Now I'm taking particular note of the fuel efficiency and the practical economy of smaller cars built by Kia, Hundai and Suzuki. Not only do they cost less to buy than a shiny new Dodge Ram truck, they get far better gas mileage. Also, too of course are the hybrids... Toyota's Camry and Prius, the Honda Insight and Civic, and bigger, the Saturn Vue, GMC Yukon hybrid, the Chrysler Aspen and the Ford Escape.

Not to put too fine a point on the already obvious, but along with the Volkswagen, the accident itself hit me like a ton of bricks with the realization of the degree to which I've been part of the problem. Since I can't be totally carbon-neutral (e.g. ride a bicycle everywhere), I do intend my next automotive choice to reflect an enhanced consciousness of the consequences of what I drive, and where, and how fast I drive it.

Sunday, February 1, 2009

Key Obama Appointments - Environmental Team in Place



American President Barrack Obama's new environmental team has taken shape and the team - which includes Nobel Prize-winning Physicist Steven Chu as Energy Secretary, Carol M. Browner (left, above), E.P.A. administrator under President Bill Clinton, as the top White House official on climate and energy policy, and Lisa Jackson as Director of the EPA - holds significant promise as a powerful ally to the green movement. According to a New York Times article following the December '08 announcements:
Collectively, they will have the task of carrying out Mr. Obama’s stated intent to curb global warming emissions drastically while fashioning a more efficient national energy system. And they will be able to work with strong allies in Congress who are interested in developing climate-change legislation, despite fierce economic headwinds that will amplify objections from manufacturers and energy producers.
Said Ms. Jackson of her appointment: " As Administrator, I will ensure EPA’s efforts to address the environmental crises of today are rooted in three fundamental values: science-based policies and programs, adherence to the rule of law, and overwhelming transparency. By keeping faith with these values and unleashing innovative, forward-thinking approaches – we can further protect neighborhoods and communities throughout the country."

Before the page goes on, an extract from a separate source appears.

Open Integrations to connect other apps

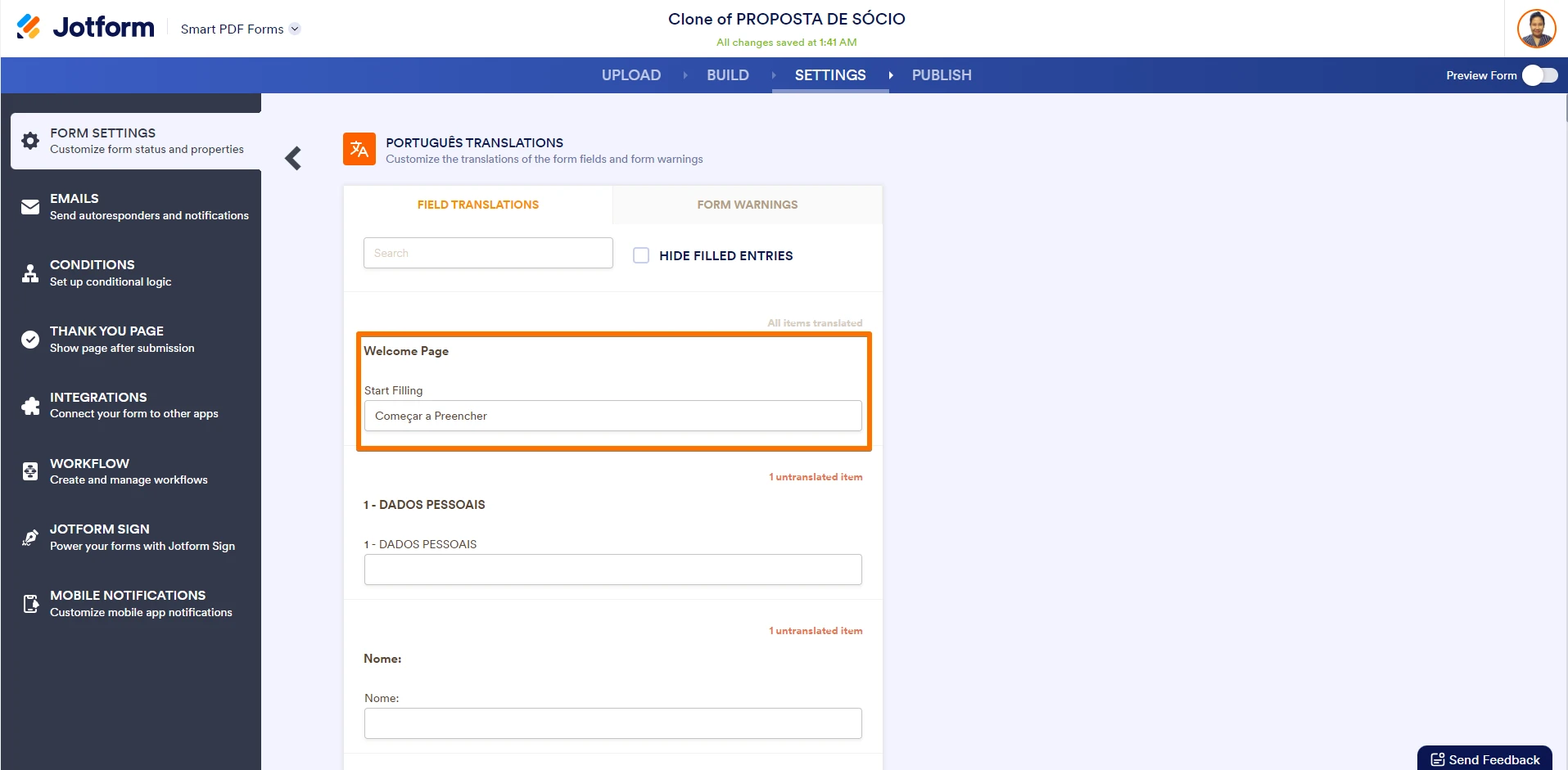pyautogui.click(x=30, y=405)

Unlike his predecessor, it appears President Obama is committed to facing the daunting challenges and threats posed by global climate change as well as to approaching the reduction of green house gas and CO2 emissions with a reality and science-based strategy informed by the potential for catastrophe of in- or in-adequate action.

This appears to be a welcome and promising moment for those around the globe who are committed to sustainable living - be it in one of the many Eco Towns and villages currently taking shape, in local communities and neighborhoods or in individual single-family residences.

They, and we, will be watching carefully in the weeks and months ahead as the new American President lays out his plans, delineates his environmental priorities and marshals his troops to the battle that looms, fierce and dark, on the near horizon.